Writing for mobile is unlike any other form of copywriting. The very nature of the device (designed for use while people themselves are mobile) means that attention spans are short and screens are small. Both of these factors should influence your form, style, and approach to content. But you can still communicate effectively—sometimes even more so—through the mobile platform, if you keep these tips in mind (and because I’m a fan of alliteration, they all start with C):
Start by thinking about the message or story you are trying to tell. Are you featuring a new product or promoting an event? What is the one thing about that product or event that people need? If you’re a service provider, too, identify the primary benefit that will hook people. In other words, decide first what will convince your mobile visitors to keep reading.
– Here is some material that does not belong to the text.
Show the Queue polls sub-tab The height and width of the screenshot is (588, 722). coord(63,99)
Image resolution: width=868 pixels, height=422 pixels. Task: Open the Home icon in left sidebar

Write explicit headlines that grab the interest of your mobile users immediately. Good headlines will succinctly draw readers in while alerting them to the kind of information that will follow. Optimized headlines will also help boost traffic to that mobile landing page.
Stick to short, powerful, direct sentences. For readers in line at the grocery store, or dashing from one appointment or meeting to the next, there’s no space or time for long, narrative content. You want to energize and engage your readers, not fatigue them. Also, there’s a lot to be said for instant gratification. If someone’s searching for something on their mobile device, they may need that information/product/service stat.
Brief content modules are the way to go so your information is easily digestible and scannable. If you’re using good imagery alongside your copy, you’ll find that short content is sufficient to tell a complete story. Make sure to include subheadings when introducing a new benefit, feature, or idea. They will shape and frame content therein, again, making it more scannable.
End with a strong call-to-action: There’s no space for fluff, so be as literal and direct as you can to get people to keep clicking. Think: Sign Up, Buy Now, Learn More, Download, Read, etc.
Understand that writing for mobile doesn’t mean sounding like a soulless robot. Infusing voice and liveliness into your content are both great ways to engage readers, regardless of the device. Just remember that fun copy can sometimes take up space, so consider your content goals first and make choices from there.
Take these tips to heart and you’ll create the kind of mobile content that will get your customers reading and clicking.